[INPUT MATERIAL — start]
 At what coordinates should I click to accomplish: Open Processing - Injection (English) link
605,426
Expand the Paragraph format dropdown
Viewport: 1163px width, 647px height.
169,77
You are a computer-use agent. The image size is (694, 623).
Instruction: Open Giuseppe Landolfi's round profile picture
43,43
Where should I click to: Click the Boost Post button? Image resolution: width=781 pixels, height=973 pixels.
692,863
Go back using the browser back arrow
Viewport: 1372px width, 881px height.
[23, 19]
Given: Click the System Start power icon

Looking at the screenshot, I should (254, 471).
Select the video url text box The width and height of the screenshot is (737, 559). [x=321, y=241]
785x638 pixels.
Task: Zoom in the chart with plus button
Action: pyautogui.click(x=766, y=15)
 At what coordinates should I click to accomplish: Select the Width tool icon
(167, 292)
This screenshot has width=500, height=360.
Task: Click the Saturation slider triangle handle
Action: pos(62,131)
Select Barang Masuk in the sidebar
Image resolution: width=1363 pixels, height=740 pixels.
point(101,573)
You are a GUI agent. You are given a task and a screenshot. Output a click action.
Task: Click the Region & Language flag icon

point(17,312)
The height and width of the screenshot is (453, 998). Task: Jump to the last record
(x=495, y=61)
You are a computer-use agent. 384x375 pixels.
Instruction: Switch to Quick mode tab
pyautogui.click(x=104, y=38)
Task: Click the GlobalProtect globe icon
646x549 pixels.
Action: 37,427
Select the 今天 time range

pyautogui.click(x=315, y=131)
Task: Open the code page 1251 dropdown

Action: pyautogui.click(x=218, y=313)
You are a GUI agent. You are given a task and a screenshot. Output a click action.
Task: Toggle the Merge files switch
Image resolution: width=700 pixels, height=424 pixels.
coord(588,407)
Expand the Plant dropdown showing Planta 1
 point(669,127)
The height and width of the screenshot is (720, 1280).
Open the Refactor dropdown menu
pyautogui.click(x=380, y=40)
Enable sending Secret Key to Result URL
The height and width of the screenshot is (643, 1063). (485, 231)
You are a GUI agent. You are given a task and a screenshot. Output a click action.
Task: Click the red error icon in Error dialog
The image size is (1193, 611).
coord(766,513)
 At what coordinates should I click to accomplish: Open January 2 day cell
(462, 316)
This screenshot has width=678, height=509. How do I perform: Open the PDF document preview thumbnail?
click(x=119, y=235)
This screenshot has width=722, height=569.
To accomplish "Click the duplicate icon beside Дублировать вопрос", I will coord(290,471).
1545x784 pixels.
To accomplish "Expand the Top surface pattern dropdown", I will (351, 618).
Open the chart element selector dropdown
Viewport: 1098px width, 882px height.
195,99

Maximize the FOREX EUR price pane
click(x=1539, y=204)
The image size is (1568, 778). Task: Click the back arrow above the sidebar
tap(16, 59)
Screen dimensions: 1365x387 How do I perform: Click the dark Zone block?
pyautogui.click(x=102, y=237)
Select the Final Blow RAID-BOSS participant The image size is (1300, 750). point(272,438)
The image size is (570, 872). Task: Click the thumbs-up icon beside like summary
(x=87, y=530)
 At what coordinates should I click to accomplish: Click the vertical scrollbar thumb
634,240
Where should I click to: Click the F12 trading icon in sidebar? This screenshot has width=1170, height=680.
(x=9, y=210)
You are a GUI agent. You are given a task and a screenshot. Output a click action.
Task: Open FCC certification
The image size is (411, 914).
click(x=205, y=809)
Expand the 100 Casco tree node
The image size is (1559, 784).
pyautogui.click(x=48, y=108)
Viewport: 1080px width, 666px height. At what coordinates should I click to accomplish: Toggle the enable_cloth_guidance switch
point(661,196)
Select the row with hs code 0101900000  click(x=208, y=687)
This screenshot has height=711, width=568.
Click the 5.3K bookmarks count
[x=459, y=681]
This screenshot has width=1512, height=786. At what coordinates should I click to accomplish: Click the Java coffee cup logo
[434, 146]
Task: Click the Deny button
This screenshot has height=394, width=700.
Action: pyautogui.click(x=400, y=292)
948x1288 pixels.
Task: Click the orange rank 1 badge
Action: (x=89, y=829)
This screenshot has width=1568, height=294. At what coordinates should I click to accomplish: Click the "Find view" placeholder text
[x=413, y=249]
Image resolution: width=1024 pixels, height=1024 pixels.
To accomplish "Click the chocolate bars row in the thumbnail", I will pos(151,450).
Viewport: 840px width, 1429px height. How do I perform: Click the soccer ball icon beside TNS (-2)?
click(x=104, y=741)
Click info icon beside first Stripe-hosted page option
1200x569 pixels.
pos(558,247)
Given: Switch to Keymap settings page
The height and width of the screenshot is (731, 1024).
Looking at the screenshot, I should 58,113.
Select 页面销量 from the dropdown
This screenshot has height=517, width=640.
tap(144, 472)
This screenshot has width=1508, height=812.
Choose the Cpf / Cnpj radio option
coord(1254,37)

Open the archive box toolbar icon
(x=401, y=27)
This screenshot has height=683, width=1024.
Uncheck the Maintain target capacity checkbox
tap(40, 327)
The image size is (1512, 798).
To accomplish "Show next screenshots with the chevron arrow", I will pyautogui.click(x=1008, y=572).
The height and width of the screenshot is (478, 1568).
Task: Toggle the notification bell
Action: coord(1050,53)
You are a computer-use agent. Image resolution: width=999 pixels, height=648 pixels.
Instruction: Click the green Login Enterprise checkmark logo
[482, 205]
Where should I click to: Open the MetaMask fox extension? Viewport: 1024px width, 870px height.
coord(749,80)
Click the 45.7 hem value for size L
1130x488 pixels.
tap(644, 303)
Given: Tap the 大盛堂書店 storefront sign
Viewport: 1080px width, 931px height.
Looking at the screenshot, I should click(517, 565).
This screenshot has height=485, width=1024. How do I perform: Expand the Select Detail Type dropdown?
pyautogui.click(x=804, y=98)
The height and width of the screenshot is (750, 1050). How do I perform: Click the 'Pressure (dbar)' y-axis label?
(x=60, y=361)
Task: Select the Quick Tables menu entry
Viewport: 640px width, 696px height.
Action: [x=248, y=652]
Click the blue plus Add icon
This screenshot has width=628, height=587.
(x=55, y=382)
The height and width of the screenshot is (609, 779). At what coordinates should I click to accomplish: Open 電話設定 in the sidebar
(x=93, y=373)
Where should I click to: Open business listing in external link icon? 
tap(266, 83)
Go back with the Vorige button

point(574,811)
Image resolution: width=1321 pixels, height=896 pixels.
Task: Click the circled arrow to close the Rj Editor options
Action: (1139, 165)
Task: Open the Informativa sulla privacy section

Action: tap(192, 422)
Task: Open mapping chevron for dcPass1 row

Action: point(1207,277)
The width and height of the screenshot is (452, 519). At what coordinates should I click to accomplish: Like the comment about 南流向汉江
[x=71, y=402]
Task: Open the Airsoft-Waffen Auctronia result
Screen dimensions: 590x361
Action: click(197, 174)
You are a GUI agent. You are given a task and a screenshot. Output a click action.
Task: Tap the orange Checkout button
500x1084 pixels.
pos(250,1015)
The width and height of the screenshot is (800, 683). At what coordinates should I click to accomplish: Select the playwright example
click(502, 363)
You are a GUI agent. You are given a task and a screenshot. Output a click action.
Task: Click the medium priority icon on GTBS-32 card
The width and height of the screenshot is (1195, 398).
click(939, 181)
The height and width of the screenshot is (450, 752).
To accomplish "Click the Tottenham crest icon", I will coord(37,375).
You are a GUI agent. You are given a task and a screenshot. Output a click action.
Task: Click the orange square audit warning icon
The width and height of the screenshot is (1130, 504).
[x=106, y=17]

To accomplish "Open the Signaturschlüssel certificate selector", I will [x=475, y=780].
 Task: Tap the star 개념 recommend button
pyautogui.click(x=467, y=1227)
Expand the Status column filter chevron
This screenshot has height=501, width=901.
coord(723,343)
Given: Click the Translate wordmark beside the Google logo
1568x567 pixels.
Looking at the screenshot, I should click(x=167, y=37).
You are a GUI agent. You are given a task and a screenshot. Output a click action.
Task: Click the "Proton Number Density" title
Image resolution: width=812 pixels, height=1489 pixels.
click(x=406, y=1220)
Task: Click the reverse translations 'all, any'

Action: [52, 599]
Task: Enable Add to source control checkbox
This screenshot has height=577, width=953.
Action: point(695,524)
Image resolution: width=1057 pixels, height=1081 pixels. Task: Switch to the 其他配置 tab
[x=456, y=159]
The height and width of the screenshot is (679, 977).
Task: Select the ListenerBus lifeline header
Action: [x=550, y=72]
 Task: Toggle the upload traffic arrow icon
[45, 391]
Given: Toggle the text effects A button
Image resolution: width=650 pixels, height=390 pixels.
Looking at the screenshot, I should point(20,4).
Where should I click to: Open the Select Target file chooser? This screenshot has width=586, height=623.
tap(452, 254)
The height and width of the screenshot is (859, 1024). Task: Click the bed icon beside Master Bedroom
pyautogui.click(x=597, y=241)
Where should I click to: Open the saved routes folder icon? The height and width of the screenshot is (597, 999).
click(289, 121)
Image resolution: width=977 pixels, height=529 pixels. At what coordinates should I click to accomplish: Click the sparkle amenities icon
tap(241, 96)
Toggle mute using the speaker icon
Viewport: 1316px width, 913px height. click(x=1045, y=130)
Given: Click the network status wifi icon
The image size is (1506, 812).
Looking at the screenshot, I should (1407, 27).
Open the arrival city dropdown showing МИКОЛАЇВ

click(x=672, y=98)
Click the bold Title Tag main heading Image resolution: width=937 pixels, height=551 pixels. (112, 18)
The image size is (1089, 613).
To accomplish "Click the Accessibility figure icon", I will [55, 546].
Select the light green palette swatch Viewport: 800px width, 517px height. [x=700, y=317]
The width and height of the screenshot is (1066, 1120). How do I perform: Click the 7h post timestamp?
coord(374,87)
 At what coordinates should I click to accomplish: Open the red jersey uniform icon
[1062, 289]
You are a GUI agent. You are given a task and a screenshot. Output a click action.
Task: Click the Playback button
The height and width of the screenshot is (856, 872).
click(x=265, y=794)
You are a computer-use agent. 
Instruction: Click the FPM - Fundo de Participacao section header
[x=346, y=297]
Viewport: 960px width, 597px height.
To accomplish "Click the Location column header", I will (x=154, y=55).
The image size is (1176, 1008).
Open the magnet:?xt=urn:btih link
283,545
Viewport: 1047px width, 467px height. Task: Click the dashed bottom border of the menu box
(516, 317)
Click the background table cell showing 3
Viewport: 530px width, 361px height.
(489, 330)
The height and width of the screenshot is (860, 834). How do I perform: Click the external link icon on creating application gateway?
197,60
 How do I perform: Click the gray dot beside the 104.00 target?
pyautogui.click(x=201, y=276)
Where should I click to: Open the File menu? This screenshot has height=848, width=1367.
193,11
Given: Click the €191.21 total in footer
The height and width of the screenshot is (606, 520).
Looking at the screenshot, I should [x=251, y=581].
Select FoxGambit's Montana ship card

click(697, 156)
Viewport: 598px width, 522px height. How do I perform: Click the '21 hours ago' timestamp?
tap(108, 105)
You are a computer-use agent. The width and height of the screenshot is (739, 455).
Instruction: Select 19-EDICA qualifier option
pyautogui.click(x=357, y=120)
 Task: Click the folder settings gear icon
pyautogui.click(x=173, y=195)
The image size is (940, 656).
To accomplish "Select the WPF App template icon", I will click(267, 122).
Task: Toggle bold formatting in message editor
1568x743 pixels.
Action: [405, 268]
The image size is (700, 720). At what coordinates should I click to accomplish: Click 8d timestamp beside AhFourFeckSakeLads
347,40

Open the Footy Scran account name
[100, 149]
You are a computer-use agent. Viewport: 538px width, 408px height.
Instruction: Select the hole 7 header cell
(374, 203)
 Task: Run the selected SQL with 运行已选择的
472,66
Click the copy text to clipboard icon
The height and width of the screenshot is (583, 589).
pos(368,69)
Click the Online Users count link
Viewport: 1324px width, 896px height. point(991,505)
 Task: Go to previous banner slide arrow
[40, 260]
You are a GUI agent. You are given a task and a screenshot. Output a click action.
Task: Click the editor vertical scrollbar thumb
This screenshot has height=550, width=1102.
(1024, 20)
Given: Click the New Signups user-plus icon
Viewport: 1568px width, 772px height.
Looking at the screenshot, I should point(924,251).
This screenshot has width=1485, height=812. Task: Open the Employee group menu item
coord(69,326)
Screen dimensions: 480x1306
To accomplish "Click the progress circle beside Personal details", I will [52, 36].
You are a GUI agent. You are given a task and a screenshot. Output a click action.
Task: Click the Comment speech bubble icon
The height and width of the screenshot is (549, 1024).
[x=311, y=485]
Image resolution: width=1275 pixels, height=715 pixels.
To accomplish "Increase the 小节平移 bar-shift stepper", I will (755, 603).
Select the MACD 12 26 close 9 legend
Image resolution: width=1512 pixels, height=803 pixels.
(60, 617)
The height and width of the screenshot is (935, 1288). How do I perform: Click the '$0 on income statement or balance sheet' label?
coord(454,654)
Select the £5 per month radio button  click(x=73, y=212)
[INPUT MATERIAL — finish]
• _WHAT IS NEEDED_
The lines above from the one with "At what coordinates should I click to accomplish: Open the" through the one with "Task: Click the Playback button" are to be duplicated exactly, ends included, with nothing added.

• _ANSWER FOR THIS EXERCISE_
 At what coordinates should I click to accomplish: Open the red jersey uniform icon
[1062, 289]
You are a GUI agent. You are given a task and a screenshot. Output a click action.
Task: Click the Playback button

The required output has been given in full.